調理を始める前や、オムツを交換した後、残った食品を扱う前など、手をこまめに洗い、アルコール消毒液などで常に清潔にしておきましょう。

また肉や魚などは、ドリップが他の食べ物に付かないように、購入時から個別にビニール袋に入れるなどしておきましょう。

O157の菌は、調理器具を介して感染することもあるので、まな板などは洗剤でよく洗ってから熱湯をかけたり、台所用殺菌剤で消毒することも必要です。

O157を冷凍して、菌を「増やさない」

冷凍庫

O157を含む細菌の多くは、10度以下では増殖スピードが遅くなり、-15度以下では増殖が停止します(※5)。
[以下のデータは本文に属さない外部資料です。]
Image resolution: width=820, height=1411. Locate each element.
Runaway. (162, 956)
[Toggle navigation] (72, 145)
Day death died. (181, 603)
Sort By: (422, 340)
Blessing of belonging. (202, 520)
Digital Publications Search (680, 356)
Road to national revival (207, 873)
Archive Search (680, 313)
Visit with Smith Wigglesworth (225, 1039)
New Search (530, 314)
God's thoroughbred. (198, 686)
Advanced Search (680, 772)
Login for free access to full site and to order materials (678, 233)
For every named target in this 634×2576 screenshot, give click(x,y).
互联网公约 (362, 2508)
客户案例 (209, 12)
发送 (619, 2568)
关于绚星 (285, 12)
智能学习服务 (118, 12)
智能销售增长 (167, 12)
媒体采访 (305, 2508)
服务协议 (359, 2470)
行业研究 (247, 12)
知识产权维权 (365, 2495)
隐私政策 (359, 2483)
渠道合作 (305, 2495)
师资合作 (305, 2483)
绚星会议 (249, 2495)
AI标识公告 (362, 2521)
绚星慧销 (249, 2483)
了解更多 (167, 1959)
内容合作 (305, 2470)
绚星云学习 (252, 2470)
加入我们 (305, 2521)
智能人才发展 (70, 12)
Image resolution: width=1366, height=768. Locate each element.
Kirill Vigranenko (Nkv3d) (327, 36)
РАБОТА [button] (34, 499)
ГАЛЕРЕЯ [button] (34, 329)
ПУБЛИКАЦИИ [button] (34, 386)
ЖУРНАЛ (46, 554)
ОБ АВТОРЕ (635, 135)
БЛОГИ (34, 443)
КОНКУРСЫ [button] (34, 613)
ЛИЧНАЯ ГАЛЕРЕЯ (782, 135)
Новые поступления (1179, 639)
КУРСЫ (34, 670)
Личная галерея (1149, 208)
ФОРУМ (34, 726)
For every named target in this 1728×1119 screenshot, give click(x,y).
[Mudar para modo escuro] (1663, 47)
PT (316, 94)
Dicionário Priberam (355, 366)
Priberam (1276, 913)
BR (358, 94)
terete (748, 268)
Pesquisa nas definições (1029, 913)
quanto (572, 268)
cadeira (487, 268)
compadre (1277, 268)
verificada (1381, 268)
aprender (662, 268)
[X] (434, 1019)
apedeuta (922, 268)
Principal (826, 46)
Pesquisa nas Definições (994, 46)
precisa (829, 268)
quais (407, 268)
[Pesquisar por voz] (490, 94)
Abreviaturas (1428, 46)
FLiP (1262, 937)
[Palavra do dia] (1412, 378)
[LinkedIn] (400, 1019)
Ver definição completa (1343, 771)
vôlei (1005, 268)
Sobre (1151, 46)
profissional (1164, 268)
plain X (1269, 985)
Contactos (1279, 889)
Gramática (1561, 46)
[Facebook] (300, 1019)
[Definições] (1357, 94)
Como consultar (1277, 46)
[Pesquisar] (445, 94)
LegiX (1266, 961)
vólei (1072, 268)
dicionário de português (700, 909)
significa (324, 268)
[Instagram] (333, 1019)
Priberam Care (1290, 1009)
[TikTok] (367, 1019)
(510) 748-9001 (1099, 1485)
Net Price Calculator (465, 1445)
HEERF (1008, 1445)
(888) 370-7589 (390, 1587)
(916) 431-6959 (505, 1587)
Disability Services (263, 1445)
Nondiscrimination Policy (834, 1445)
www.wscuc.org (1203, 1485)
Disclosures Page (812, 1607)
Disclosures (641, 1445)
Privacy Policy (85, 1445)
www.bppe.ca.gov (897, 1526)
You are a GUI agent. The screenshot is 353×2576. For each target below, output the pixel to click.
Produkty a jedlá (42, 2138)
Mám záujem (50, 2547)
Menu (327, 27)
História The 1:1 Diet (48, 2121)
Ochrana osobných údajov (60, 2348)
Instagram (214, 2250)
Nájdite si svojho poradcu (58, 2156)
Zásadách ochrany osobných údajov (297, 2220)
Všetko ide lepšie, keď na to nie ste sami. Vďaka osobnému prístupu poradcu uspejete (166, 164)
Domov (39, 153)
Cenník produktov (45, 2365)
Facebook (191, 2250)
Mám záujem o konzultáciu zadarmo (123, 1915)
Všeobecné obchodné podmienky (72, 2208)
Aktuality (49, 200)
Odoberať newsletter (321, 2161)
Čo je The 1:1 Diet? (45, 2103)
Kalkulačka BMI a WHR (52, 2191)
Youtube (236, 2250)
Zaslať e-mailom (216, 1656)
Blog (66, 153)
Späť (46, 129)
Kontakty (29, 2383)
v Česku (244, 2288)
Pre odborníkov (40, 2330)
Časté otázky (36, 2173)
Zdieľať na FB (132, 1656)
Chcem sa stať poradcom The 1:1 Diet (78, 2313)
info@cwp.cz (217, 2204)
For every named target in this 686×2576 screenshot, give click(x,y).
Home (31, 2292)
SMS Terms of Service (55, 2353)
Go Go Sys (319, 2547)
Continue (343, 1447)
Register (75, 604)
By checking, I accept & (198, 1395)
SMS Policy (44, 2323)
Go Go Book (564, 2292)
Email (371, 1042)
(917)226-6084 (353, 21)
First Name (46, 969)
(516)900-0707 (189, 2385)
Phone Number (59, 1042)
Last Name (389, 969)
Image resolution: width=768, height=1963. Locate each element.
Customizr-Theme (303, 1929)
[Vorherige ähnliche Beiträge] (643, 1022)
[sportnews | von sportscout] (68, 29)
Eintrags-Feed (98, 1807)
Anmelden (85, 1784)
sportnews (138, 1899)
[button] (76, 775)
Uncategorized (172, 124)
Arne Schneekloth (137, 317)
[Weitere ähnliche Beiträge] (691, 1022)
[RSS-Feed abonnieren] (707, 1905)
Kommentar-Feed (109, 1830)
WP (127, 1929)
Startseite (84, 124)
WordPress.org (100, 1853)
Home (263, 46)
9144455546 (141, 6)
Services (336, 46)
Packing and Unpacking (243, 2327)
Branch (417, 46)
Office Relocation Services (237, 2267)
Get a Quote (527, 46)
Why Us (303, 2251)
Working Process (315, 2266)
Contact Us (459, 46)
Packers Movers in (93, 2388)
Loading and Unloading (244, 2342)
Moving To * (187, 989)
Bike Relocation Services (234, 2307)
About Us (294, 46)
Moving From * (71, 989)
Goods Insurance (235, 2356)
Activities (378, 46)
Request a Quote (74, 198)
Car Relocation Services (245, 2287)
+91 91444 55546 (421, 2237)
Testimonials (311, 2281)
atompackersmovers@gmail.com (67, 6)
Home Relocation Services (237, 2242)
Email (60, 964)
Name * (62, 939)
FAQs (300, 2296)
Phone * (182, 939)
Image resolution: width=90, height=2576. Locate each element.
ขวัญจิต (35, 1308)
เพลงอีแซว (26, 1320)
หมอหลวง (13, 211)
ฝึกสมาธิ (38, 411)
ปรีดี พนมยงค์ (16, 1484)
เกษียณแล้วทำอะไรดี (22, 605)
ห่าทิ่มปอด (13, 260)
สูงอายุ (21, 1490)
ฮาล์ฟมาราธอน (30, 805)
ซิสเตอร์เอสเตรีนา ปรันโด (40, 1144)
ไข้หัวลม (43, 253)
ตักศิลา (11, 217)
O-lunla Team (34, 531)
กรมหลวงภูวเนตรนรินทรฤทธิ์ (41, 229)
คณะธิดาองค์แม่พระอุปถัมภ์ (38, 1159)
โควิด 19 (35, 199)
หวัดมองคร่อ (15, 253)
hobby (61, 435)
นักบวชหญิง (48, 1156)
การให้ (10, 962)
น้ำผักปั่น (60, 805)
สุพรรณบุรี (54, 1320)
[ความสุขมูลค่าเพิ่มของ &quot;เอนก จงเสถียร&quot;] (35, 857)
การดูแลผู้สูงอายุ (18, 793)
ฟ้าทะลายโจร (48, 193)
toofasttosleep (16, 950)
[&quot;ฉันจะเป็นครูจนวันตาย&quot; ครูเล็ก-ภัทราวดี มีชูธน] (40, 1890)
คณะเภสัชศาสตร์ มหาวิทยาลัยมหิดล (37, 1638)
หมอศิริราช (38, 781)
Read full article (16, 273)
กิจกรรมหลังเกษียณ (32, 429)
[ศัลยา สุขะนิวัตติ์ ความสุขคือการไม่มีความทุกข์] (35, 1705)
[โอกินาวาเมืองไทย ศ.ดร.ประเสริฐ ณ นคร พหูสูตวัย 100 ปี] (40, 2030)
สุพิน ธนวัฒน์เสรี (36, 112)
菌を増やさないためには、肉や魚などの生鮮食品やお惣菜を購入後にすぐに冷蔵庫や冷凍庫に入れるのが効果的です。温度調節ができる機種であれば、冷蔵庫は10度以下、冷凍庫は-15度以下に保つようにしましょう。

しかし、O157の菌は低温でも死滅せず、冷蔵庫の環境下ではゆっくりと増殖するので、この方法で殺菌まではできません。購入した食品はできるだけ早めに消費するか、上記のような加熱を行うことをおすすめします。

O157の予防で、調理で気をつけることは?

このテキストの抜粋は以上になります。